## Given problem:
Copy out all of the lines below word for word, with nothing changed.

─── Available records ───

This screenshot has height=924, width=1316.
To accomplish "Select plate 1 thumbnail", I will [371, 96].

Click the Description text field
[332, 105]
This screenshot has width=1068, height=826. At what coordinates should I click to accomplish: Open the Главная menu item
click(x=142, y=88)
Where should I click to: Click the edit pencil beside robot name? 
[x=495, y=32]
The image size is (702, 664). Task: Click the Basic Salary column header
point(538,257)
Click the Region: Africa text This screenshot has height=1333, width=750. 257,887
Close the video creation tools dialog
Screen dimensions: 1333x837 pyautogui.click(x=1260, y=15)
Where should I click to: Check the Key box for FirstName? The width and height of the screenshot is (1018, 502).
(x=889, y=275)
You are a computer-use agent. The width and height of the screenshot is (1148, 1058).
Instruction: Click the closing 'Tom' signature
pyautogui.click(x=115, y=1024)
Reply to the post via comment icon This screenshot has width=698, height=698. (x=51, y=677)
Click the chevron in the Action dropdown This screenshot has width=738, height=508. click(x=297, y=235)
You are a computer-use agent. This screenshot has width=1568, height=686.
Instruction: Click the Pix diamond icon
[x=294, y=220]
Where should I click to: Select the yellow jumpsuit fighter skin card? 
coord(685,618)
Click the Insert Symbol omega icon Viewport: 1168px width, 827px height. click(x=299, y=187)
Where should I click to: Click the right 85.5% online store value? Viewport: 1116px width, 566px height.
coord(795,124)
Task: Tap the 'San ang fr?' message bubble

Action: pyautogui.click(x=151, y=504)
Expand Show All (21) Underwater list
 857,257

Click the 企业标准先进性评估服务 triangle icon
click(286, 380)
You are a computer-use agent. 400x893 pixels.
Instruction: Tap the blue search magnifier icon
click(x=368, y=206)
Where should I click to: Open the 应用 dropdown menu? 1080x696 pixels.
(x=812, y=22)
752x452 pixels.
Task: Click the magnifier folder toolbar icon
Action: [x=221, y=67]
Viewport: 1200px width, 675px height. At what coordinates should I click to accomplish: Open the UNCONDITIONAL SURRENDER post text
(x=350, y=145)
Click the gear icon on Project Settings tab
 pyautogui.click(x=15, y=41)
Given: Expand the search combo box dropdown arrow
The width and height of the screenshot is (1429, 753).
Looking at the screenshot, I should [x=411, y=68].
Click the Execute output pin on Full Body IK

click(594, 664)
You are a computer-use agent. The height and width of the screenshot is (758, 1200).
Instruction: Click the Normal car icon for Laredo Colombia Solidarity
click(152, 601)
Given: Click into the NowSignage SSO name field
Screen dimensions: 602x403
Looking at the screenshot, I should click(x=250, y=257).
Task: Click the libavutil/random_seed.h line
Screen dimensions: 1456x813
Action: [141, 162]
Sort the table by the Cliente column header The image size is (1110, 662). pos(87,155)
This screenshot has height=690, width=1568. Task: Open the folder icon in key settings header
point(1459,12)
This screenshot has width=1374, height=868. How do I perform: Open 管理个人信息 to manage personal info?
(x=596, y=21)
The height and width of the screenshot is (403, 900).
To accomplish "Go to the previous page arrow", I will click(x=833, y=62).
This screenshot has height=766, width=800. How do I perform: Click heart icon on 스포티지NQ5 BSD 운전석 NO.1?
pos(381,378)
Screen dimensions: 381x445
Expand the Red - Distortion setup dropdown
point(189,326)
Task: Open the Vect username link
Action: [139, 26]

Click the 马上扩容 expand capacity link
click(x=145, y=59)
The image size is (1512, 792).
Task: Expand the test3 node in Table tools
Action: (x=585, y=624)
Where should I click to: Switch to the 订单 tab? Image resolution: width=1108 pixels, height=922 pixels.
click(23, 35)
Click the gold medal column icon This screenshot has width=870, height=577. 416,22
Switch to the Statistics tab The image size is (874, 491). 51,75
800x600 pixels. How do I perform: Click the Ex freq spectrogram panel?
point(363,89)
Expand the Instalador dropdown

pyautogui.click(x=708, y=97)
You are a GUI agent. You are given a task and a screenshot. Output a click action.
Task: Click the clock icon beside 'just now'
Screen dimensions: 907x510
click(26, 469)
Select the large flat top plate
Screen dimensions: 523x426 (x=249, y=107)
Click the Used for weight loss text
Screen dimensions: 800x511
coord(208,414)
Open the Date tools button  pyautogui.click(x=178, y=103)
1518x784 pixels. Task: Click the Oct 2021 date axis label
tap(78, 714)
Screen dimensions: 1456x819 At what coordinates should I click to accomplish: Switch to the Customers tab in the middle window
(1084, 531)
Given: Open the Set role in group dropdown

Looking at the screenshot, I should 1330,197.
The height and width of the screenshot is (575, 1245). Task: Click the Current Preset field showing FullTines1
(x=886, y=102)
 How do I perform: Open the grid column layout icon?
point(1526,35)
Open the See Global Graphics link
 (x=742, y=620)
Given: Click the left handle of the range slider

───

## Expected answer:
This screenshot has height=924, width=1316.
To accomplish "Select plate 1 thumbnail", I will [371, 96].

Click the Description text field
[332, 105]
This screenshot has width=1068, height=826. At what coordinates should I click to accomplish: Open the Главная menu item
click(x=142, y=88)
Where should I click to: Click the edit pencil beside robot name? 
[x=495, y=32]
The image size is (702, 664). Task: Click the Basic Salary column header
point(538,257)
Click the Region: Africa text This screenshot has height=1333, width=750. 257,887
Close the video creation tools dialog
Screen dimensions: 1333x837 pyautogui.click(x=1260, y=15)
Where should I click to: Check the Key box for FirstName? The width and height of the screenshot is (1018, 502).
(x=889, y=275)
You are a computer-use agent. The width and height of the screenshot is (1148, 1058).
Instruction: Click the closing 'Tom' signature
pyautogui.click(x=115, y=1024)
Reply to the post via comment icon This screenshot has width=698, height=698. (x=51, y=677)
Click the chevron in the Action dropdown This screenshot has width=738, height=508. click(x=297, y=235)
You are a computer-use agent. This screenshot has width=1568, height=686.
Instruction: Click the Pix diamond icon
[x=294, y=220]
Where should I click to: Select the yellow jumpsuit fighter skin card? 
coord(685,618)
Click the Insert Symbol omega icon Viewport: 1168px width, 827px height. click(x=299, y=187)
Where should I click to: Click the right 85.5% online store value? Viewport: 1116px width, 566px height.
coord(795,124)
Task: Tap the 'San ang fr?' message bubble

Action: pyautogui.click(x=151, y=504)
Expand Show All (21) Underwater list
 857,257

Click the 企业标准先进性评估服务 triangle icon
click(286, 380)
You are a computer-use agent. 400x893 pixels.
Instruction: Tap the blue search magnifier icon
click(x=368, y=206)
Where should I click to: Open the 应用 dropdown menu? 1080x696 pixels.
(x=812, y=22)
752x452 pixels.
Task: Click the magnifier folder toolbar icon
Action: [x=221, y=67]
Viewport: 1200px width, 675px height. At what coordinates should I click to accomplish: Open the UNCONDITIONAL SURRENDER post text
(x=350, y=145)
Click the gear icon on Project Settings tab
 pyautogui.click(x=15, y=41)
Given: Expand the search combo box dropdown arrow
The width and height of the screenshot is (1429, 753).
Looking at the screenshot, I should [x=411, y=68].
Click the Execute output pin on Full Body IK

click(594, 664)
You are a computer-use agent. The height and width of the screenshot is (758, 1200).
Instruction: Click the Normal car icon for Laredo Colombia Solidarity
click(152, 601)
Given: Click into the NowSignage SSO name field
Screen dimensions: 602x403
Looking at the screenshot, I should click(x=250, y=257).
Task: Click the libavutil/random_seed.h line
Screen dimensions: 1456x813
Action: [141, 162]
Sort the table by the Cliente column header The image size is (1110, 662). pos(87,155)
This screenshot has height=690, width=1568. Task: Open the folder icon in key settings header
point(1459,12)
This screenshot has width=1374, height=868. How do I perform: Open 管理个人信息 to manage personal info?
(x=596, y=21)
The height and width of the screenshot is (403, 900).
To accomplish "Go to the previous page arrow", I will click(x=833, y=62).
This screenshot has height=766, width=800. How do I perform: Click heart icon on 스포티지NQ5 BSD 운전석 NO.1?
pos(381,378)
Screen dimensions: 381x445
Expand the Red - Distortion setup dropdown
point(189,326)
Task: Open the Vect username link
Action: [139, 26]

Click the 马上扩容 expand capacity link
click(x=145, y=59)
The image size is (1512, 792).
Task: Expand the test3 node in Table tools
Action: (x=585, y=624)
Where should I click to: Switch to the 订单 tab? Image resolution: width=1108 pixels, height=922 pixels.
click(23, 35)
Click the gold medal column icon This screenshot has width=870, height=577. 416,22
Switch to the Statistics tab The image size is (874, 491). 51,75
800x600 pixels. How do I perform: Click the Ex freq spectrogram panel?
point(363,89)
Expand the Instalador dropdown

pyautogui.click(x=708, y=97)
You are a GUI agent. You are given a task and a screenshot. Output a click action.
Task: Click the clock icon beside 'just now'
Screen dimensions: 907x510
click(26, 469)
Select the large flat top plate
Screen dimensions: 523x426 (x=249, y=107)
Click the Used for weight loss text
Screen dimensions: 800x511
coord(208,414)
Open the Date tools button  pyautogui.click(x=178, y=103)
1518x784 pixels. Task: Click the Oct 2021 date axis label
tap(78, 714)
Screen dimensions: 1456x819 At what coordinates should I click to accomplish: Switch to the Customers tab in the middle window
(1084, 531)
Given: Open the Set role in group dropdown

Looking at the screenshot, I should 1330,197.
The height and width of the screenshot is (575, 1245). Task: Click the Current Preset field showing FullTines1
(x=886, y=102)
 How do I perform: Open the grid column layout icon?
point(1526,35)
Open the See Global Graphics link
 (x=742, y=620)
Given: Click the left handle of the range slider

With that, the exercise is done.